Exercise description ::
Scan the material below for "will", then return each line that contains it.

Data for analysis ::
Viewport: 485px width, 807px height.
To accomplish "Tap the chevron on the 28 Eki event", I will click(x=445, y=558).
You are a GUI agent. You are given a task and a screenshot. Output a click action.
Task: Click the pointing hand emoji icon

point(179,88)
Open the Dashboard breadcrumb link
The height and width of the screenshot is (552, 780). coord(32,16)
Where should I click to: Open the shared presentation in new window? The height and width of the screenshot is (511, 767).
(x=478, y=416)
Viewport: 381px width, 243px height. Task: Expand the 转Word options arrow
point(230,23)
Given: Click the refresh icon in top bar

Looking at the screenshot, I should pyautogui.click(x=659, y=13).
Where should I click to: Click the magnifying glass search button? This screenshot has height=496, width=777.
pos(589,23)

---

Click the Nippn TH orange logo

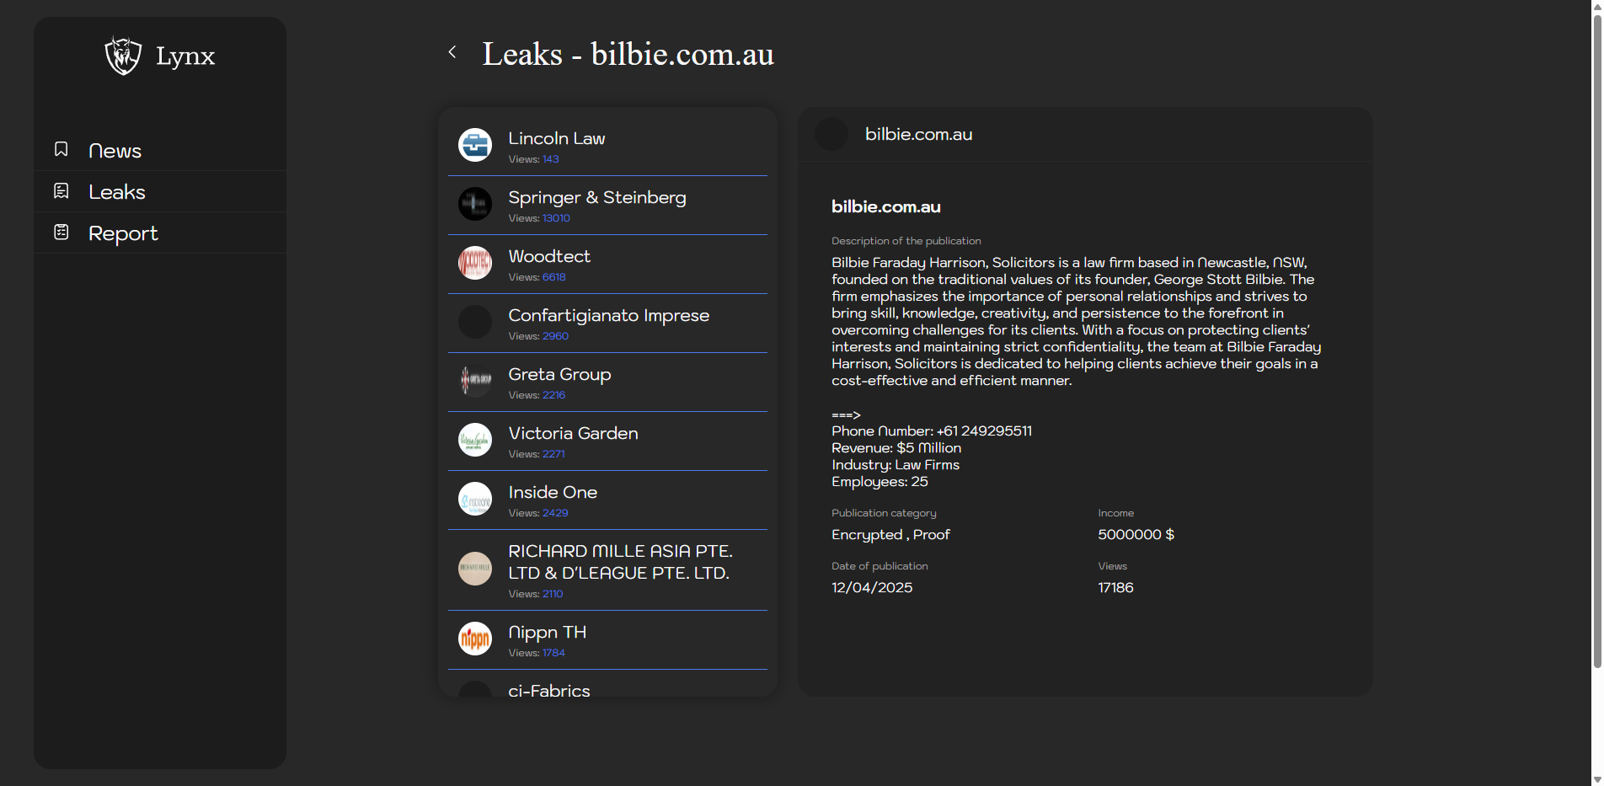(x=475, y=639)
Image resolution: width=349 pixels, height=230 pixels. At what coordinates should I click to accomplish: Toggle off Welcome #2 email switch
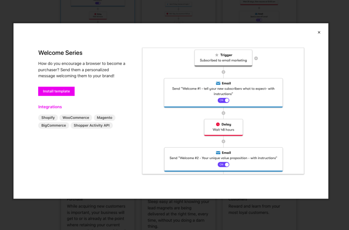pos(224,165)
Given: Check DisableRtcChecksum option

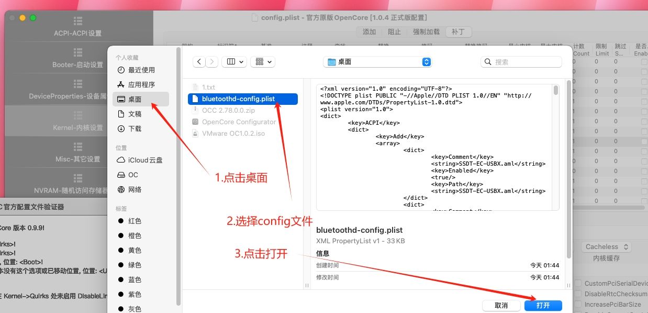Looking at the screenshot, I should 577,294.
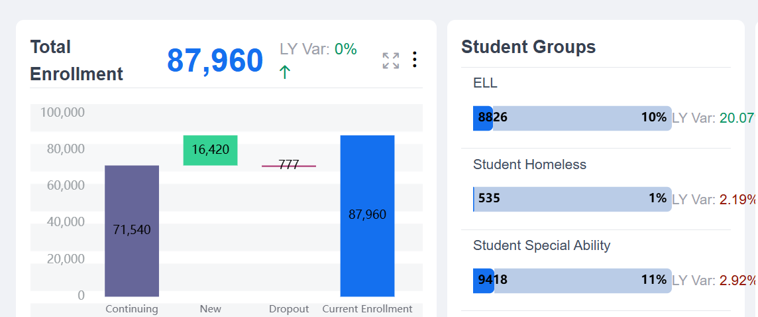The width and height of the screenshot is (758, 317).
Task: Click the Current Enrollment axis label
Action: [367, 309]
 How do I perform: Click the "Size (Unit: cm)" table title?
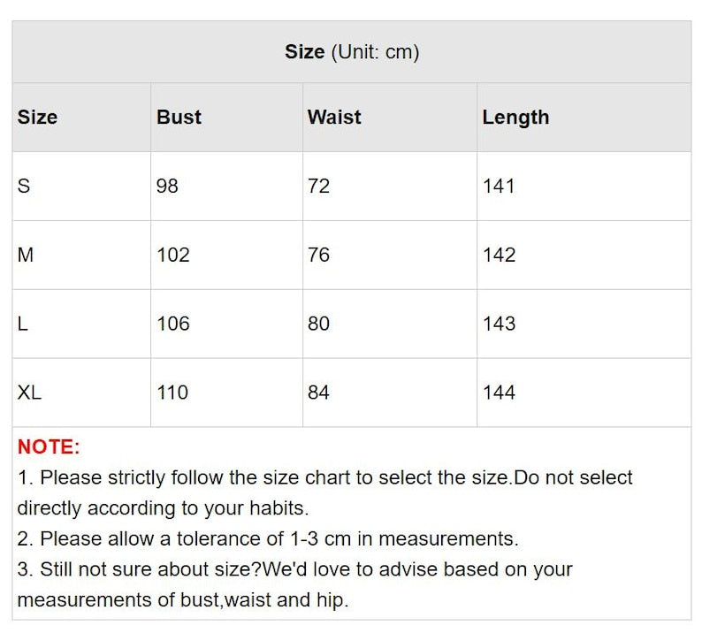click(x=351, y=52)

==

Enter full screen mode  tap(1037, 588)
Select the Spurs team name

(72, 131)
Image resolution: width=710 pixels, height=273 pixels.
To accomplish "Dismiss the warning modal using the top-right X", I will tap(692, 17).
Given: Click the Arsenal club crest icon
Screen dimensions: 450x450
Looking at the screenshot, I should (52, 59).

Result ::
To accomplish "Tap the chevron on the 28 Eki event", I will click(x=445, y=558).
To accomplish "Dismiss the warning modal using the top-right X", I will tap(692, 17).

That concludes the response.